I'd been meaning to ask why the Battle of Wolf 359 hadn't changed at all from Max's influence. The Dominion War had gone significantly better for the Alpha Quadrant, but all forty ships lost in the Original Timeline had gone down—including the Buran, the ship Alicia's mother had been serving on. I didn't know how much firepower Max could bring to bear in a 'verse like this one, but I assumed it would be enough to change the tide of the battle.

"What happened?" I asked.

"Q grabbed us—all of us, everywhere, all at once—and locked us in a box for twenty-four hours so we wouldn't interfere with his 'experiment'." Max practically spat the word. "He sidelined all of us so we couldn't help, because he didn't want us to 'get in the way', in his words. Ten thousand people died and the Federation almost lost Earth."

"What about the Battle of Sector 001?" I asked. "Did Q interfere there, too?"

"No, that's on me. I brought The Most Perfect Act of Worship—no, it's not a pun, don't ask—out to intercept the cube, and it went and did a transwarp jump right over me. Turns out the transition to transwarp is energetic enough that it punches straight through most forms of interdiction for the first half a million kilometers, so all they had to do was approach in warp until they were right on top of me—on a celestial scale—and then hop." He sighed. "I felt pretty stupid, I have to admit. We still handled it. Not perfectly—a couple ships lost, thankfully neither 'with all hands'—but better than canon."

"I have to ask about the ship name," I said.
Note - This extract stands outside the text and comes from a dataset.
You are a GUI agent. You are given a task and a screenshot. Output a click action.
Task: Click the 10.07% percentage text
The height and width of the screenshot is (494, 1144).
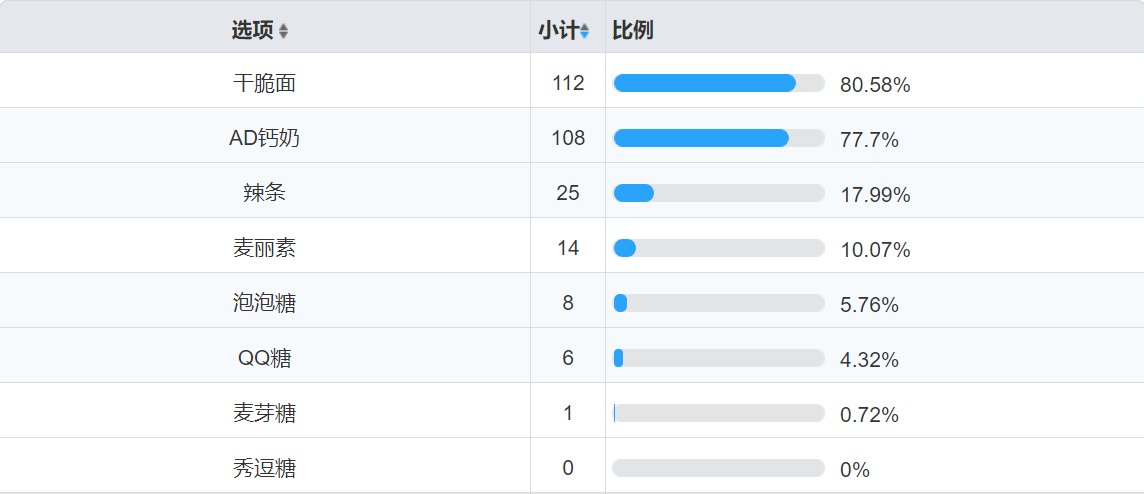coord(875,250)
"Of course you do," Max said with a sigh. "I named it The Most Perfect Act of Worship because I built it specifically to turn Unicron into a rapidly expanding particle cloud. I didn't realize the pun until I went to take it out of the Hangar for Stargate and saw that Kara had vandalized the paint on the hull to read The Most Perfect Act of Warship—that's W-A-R instead of W-O-R… of course you like that, you punster," he added when I started laughing.

"If you don't like puns, why would you name it that in the first place?" I asked between chuckles.

"Because Unicron considered himself a god, and let everyone know it. He asked about the name too, so I got the perfect chance to deliver the line." He leaned forward and intoned, "The most perfect act of worship is deicide."

I snorted. "That sounds like something from Kill Six Billion Demons."

"Not quite, but good guess. Yes, I know it's cheesy; it probably sounded better at the time because I'd been dealing with equally cheesy one-liners for nearly eight years. But that's all way off topic."

He adjusted his sunglasses and leaned back in the chair. "Anyway, once Q finally showed up to let us out the next day, I, uh, punched him in the face. Hard; we're talking 'punch out Cthulhu' levels of force. He definitely felt it, because he didn't come near me for the rest of the Jump."

I whistled appreciatively.

"Of course, he got his payback," Max continued. "He grabbed Vash and showed her my… let's call it a 'confession' about the 'chain, and she's been annoying me for a slot ever since."

"What confession?"

He chuckled. "Oh, right. When Picard retired a couple years before the end of the jump, I took leave from Deep Space Nine to pay him a visit and ended up explaining my… role, such as it was. I wanted him to join the adventure. What are you laughing at?"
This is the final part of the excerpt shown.